We hear teachers asking “How do we apply the principles and strategies of quality assessment with the wide range of students we have in our classrooms?” Tweet this
When we have all students involved in the process, it is much more likely that our descriptions of quality will reflect the diversity of our learners’ needs. Co-constructed criteria provide a very practical and possible way to differentiate.
- Consider your content through the lens of big ideas or competencies.
- Think representing, not simply writing, and then the ability to communicate through pictures and images can meet criteria.
- Think number sense rather than working with numbers to 100,000, and suddenly we can see a pathway to inclusion and a way to document growth and achievement.
- Begin by having some students work on meeting one criterion at a time. They may start with the criterion with which they are most familiar or are more likely to be successful. Then, we add other criteria as appropriate over time.
- In the instance of an individualized program, choose a criterion that serves both the program goals and the curriculum. For example, one Grade 11 social studies teacher co-constructed criteria for what is important in a dialectic research paper with his students (see What is important about a dialectic research paper? below).

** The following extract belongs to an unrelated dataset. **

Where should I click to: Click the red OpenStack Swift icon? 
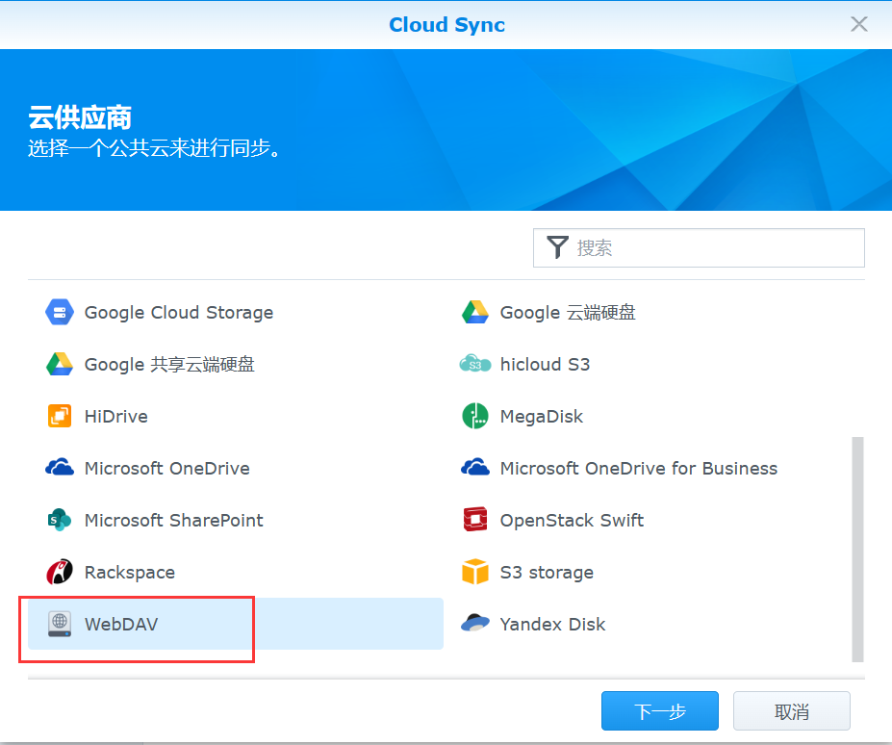[475, 520]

One student, reading and writing significantly below grade level, focussed only on staying on topic and expressing both perspectives as she researched and wrote about a topic of interest.

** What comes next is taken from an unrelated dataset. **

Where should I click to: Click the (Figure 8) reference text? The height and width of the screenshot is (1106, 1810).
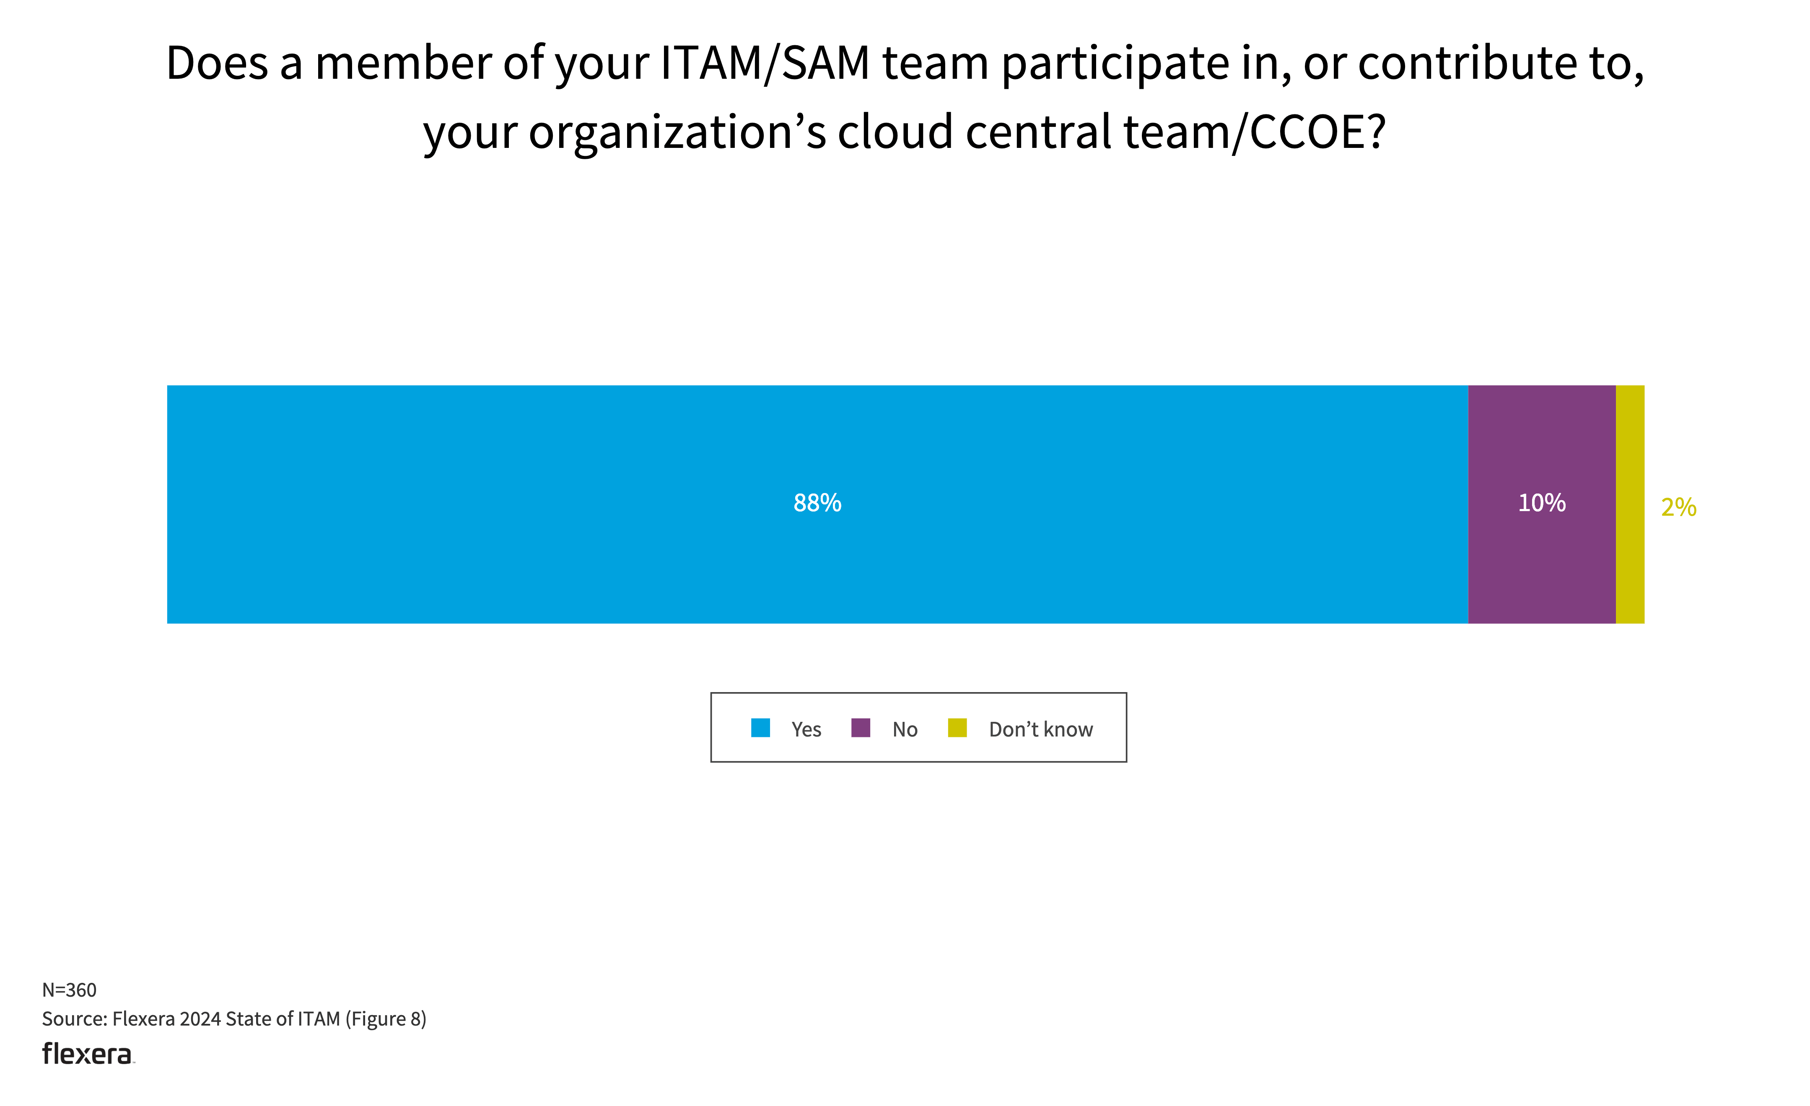click(386, 1019)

- Have samples to show quality along the way when working on developmental skills such as representing. Ensure students can see themselves in one sample and identify their next steps in another.
- Help students understand quality and proficiency in a variety of ways. One middle years food sciences teacher, in collaboration with a resource teacher and paraprofessionals, made a video in which the paraprofessionals did absolutely all the wrong things as they worked in the kitchen. As you might guess, the students found the video highly entertaining – and also instructive. A small group of students with IEPs then made their own video showing how to fully meet criteria.
What makes all these examples possible is that the teachers involved had co-constructed criteria with all students. Students had the opportunity to view samples, models, and examples, as well as describing quality in terms of words.
The experience of co-constructing criteria gives students a mental image of success along with the words that describe quality. If we don’t know where we are going, we won’t know how to get there.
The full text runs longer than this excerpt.